Functional anatomy of visuo-spatial working memory during mental rotation is influenced by sex, menstrual cycle, and sex steroid hormones
Introduction
Better performance of men compared to women on tests of spatial abilities is well documented in the (neuro)psychological literature (Linn & Peterson, 1985; Voyer, Voyer, & Bryden, 1995). This holds in particular for the Mental Rotation Test (Peters et al., 1995; Shepard & Metzler, 1971; Vandenberg & Kuse, 1978). Mental rotation implies the active manipulation of objects in mind which is based on visuo-spatial memory functions (visuo-spatial sketchpad) (Baddeley, 1992). During the last 35 years, stable effects concerning sex differences in mental rotation have been reported to the advantage of men (Geiser, Lehmann, & Eid, 2006; Lehmann, 2000; Masters & Sanders, 1993).

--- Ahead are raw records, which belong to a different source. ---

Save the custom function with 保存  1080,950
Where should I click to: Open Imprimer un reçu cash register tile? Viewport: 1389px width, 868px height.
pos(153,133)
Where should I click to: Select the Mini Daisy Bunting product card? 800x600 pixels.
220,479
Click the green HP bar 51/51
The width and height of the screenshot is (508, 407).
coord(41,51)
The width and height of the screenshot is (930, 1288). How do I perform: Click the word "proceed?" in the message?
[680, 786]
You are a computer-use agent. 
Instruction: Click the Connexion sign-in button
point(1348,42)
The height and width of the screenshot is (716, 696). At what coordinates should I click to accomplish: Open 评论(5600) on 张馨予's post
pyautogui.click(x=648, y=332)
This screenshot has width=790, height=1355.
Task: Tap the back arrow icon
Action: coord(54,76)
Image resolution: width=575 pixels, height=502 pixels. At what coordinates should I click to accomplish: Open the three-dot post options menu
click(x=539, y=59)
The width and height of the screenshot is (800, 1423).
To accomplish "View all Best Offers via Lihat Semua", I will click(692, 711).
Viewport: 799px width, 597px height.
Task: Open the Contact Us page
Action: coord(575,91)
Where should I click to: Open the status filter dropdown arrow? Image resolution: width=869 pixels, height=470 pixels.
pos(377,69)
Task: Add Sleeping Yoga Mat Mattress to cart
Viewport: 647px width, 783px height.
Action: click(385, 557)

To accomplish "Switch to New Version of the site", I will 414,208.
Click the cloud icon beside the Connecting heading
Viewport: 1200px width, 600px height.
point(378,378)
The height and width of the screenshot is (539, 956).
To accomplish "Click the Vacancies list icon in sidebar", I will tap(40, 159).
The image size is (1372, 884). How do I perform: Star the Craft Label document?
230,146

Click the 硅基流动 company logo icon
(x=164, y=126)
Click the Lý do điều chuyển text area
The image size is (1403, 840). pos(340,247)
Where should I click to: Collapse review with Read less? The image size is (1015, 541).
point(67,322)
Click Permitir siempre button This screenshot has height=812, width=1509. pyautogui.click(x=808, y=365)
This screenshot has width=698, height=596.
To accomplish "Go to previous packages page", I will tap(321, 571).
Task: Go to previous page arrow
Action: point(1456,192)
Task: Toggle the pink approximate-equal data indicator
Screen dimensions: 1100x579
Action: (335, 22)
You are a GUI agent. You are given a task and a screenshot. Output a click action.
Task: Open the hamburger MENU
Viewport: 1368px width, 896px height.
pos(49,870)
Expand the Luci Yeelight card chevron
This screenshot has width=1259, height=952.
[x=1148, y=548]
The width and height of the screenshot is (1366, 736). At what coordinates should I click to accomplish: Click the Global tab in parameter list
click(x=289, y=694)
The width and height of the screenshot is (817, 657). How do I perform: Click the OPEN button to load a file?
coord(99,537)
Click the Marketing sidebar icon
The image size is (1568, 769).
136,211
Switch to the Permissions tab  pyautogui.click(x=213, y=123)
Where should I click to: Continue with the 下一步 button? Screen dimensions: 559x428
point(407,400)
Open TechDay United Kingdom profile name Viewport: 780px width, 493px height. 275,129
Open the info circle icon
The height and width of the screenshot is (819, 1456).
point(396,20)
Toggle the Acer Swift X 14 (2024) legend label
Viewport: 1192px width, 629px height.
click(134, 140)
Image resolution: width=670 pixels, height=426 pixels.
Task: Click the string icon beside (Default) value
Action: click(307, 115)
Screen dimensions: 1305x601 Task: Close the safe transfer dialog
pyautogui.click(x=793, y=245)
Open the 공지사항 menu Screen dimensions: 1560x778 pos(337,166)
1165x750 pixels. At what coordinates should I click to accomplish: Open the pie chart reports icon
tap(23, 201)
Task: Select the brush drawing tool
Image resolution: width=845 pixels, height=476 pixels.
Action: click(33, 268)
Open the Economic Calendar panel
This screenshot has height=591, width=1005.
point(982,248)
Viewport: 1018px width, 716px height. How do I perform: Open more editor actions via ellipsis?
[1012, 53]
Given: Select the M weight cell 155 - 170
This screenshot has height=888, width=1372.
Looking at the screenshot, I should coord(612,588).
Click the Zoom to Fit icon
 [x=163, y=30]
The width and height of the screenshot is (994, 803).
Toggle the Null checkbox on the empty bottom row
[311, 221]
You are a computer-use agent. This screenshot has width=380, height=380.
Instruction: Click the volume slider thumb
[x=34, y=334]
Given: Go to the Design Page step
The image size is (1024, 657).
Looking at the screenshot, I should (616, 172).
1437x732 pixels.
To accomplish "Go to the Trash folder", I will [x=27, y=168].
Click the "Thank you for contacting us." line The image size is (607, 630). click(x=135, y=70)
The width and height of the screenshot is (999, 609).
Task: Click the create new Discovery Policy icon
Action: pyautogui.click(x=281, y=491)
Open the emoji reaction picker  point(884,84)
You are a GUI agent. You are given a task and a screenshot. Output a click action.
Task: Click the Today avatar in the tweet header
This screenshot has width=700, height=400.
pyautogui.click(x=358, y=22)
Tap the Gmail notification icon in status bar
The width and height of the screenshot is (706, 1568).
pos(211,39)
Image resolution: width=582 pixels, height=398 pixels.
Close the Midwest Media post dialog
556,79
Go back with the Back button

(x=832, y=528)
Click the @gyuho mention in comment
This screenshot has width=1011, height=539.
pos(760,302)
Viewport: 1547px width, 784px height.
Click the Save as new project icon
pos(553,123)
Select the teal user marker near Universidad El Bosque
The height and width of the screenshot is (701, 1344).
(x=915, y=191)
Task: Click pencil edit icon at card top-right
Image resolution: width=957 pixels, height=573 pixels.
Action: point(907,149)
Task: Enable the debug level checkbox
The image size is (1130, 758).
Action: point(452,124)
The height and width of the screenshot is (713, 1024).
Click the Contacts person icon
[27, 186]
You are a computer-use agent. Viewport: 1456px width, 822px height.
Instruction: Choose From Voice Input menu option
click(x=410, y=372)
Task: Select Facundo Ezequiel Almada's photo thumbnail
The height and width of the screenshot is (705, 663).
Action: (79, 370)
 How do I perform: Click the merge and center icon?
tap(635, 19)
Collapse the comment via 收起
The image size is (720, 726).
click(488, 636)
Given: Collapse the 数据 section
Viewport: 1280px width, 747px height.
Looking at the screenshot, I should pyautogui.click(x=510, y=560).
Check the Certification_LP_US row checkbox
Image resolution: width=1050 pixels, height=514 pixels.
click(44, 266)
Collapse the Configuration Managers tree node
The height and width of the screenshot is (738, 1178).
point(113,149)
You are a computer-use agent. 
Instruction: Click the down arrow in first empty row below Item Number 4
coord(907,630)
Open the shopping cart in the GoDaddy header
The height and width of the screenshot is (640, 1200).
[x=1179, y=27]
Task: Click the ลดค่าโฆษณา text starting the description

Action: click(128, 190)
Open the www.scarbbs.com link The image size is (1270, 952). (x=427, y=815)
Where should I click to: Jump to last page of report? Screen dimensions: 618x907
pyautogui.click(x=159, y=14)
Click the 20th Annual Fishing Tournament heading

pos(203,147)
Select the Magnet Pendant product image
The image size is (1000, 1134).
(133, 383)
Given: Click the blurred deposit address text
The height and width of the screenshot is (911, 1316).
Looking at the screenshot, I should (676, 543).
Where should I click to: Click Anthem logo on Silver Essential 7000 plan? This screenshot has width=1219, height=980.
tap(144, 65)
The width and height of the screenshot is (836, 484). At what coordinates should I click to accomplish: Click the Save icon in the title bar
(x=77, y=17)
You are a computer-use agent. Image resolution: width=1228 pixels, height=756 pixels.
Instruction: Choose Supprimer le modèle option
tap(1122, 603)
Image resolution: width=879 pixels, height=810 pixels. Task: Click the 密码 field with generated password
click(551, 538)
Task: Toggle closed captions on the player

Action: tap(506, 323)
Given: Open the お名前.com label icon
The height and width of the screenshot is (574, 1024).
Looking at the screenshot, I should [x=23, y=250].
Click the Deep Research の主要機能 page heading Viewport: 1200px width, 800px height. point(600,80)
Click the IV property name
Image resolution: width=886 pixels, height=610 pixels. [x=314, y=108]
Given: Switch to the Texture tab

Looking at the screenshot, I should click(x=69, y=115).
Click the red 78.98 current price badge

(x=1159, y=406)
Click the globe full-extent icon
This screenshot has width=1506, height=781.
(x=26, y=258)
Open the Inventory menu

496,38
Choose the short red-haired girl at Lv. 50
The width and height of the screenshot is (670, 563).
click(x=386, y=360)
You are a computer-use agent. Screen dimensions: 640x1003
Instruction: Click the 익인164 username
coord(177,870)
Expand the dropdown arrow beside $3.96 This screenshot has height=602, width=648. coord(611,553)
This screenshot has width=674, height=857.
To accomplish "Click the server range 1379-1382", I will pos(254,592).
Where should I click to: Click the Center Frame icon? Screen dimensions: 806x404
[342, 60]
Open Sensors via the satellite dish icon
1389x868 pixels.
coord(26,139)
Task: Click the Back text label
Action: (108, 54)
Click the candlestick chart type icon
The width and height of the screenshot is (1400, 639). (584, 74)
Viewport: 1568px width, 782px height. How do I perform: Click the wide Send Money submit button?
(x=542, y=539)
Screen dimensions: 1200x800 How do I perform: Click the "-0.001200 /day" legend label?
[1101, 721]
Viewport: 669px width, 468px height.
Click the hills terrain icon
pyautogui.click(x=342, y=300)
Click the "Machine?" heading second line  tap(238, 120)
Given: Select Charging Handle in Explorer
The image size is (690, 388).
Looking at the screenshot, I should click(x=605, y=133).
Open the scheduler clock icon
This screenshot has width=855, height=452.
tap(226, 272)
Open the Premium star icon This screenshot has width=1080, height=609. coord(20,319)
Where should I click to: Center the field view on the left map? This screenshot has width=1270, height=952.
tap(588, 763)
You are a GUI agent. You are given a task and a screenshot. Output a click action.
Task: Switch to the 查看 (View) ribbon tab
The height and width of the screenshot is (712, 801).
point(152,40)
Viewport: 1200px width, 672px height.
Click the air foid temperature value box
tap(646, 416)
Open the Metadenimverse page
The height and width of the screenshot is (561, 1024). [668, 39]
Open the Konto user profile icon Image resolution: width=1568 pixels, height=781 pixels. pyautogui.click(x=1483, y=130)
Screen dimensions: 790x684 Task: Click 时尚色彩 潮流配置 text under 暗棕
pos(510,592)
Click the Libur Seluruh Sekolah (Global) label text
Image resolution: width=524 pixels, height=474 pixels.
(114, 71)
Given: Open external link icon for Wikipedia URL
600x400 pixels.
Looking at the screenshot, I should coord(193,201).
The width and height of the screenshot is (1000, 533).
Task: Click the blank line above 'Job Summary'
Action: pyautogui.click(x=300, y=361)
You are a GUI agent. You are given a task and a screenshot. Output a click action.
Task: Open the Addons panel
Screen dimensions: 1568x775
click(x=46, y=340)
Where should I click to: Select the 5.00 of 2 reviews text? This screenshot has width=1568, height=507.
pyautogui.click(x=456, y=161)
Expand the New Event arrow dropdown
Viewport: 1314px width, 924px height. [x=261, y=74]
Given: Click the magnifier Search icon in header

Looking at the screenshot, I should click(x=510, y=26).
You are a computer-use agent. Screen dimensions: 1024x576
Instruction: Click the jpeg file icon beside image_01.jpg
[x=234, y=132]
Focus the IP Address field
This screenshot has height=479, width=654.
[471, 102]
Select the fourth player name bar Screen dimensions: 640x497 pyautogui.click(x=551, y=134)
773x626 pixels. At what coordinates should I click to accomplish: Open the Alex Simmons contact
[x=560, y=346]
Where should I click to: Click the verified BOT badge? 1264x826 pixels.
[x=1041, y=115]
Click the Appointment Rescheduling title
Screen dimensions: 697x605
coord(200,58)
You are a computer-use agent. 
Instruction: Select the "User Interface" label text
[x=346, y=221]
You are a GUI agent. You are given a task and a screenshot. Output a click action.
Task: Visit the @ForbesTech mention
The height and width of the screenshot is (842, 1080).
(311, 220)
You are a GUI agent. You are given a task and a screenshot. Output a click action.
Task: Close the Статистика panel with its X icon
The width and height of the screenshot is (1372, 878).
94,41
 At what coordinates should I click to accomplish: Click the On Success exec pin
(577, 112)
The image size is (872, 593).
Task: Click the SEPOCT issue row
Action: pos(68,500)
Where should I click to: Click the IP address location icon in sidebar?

However, it still remains unclear which biological and/or environmental factors may underlie women's poorer task performance. Among influencing factors, sex hormones seem to be of major relevance, with both human and animal studies providing evidence for a biological explanation (Christiansen, 2001; Collaer & Hines, 1995; Kimura, 2002, Lacreuse, 2006). Other potential factors contributing to this gender effect include environmental influences, such as learning effects, or sex stereotypes.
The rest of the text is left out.